─── Extrait fourni
Alors que le Projet Paradis entre dans sa sixième année, il paraît opportun de faire le point sur son avancement, et sur sa pérennité.
Le présent papier n’aborde pas, volontairement, la question de son opportunité, ni des solutions alternatives qui ont été évoquées par beaucoup. Il essaie simplement de répondre à la question: ce projet est-il viable?
Il est établi à partir des rares éléments publics existant, accessibles à un modeste citoyen de la ville.
- Petit rappel historique
Les fontenaisiens découvrent le projet dans le Fontenay MAG, qui évoque dans son édition de juin 2016 la réunion tenue le 17 mai à la maison de quartier avec les habitants. Dès cette première réunion, le maire précise: « toutes les personnes qui souhaitent être relogées sur le quartier le seront dans les mêmes conditions financières pour un niveau de confort supérieur ».
L’idée centrale du projet est la suivante : sur la période 2018-2030 l’Office HLM 92 détruit par étapes tous les 833 logements sociaux du quartier, et les remplace par 833 logements sociaux neufs. Simultanément, il cède une partie des terrains à des promoteurs qui construisent 600 logements nouveaux – non sociaux – destinés à être vendus à de nouveaux habitants. Opération qui se déroule sans bourse déliée, ni pour la ville, ni pour l’Office puisque la vente des terrains finance complètement le coût de la destruction-reconstruction des 833 logements préexistant, et la construction des 600 nouveaux logements. Une bonne affaire pour tout le monde donc !
──────
─── Extrait des données
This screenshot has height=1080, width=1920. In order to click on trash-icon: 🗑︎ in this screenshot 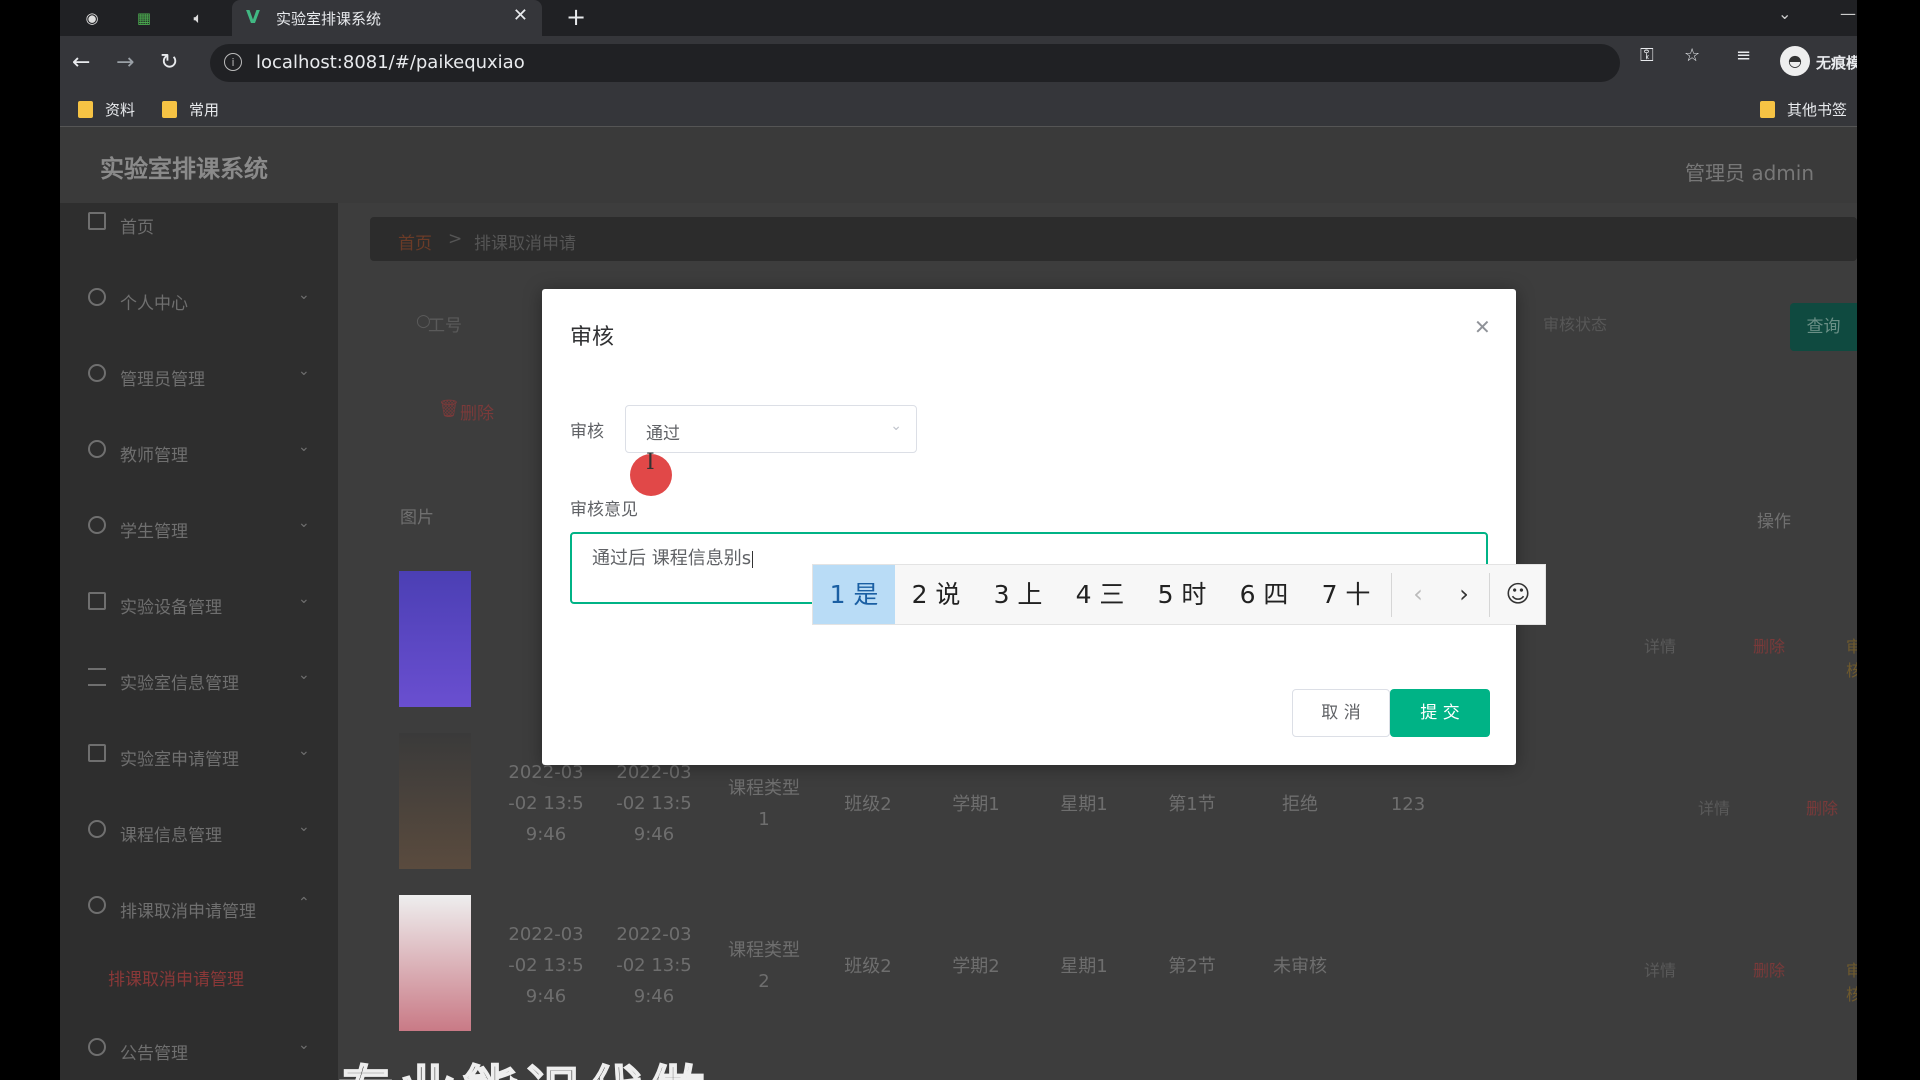, I will do `click(449, 409)`.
──────
Énoncé du problème:
Recopiez intégralement le texte consacré au Projet Paradis, sans y apporter la moindre modification. Les lignes qui précèdent ne sont d'aucune utilité ici.

Résultat ci-dessous:
Alors que le Projet Paradis entre dans sa sixième année, il paraît opportun de faire le point sur son avancement, et sur sa pérennité.
Le présent papier n’aborde pas, volontairement, la question de son opportunité, ni des solutions alternatives qui ont été évoquées par beaucoup. Il essaie simplement de répondre à la question: ce projet est-il viable?
Il est établi à partir des rares éléments publics existant, accessibles à un modeste citoyen de la ville.
- Petit rappel historique
Les fontenaisiens découvrent le projet dans le Fontenay MAG, qui évoque dans son édition de juin 2016 la réunion tenue le 17 mai à la maison de quartier avec les habitants. Dès cette première réunion, le maire précise: « toutes les personnes qui souhaitent être relogées sur le quartier le seront dans les mêmes conditions financières pour un niveau de confort supérieur ».
L’idée centrale du projet est la suivante : sur la période 2018-2030 l’Office HLM 92 détruit par étapes tous les 833 logements sociaux du quartier, et les remplace par 833 logements sociaux neufs. Simultanément, il cède une partie des terrains à des promoteurs qui construisent 600 logements nouveaux – non sociaux – destinés à être vendus à de nouveaux habitants. Opération qui se déroule sans bourse déliée, ni pour la ville, ni pour l’Office puisque la vente des terrains finance complètement le coût de la destruction-reconstruction des 833 logements préexistant, et la construction des 600 nouveaux logements. Une bonne affaire pour tout le monde donc !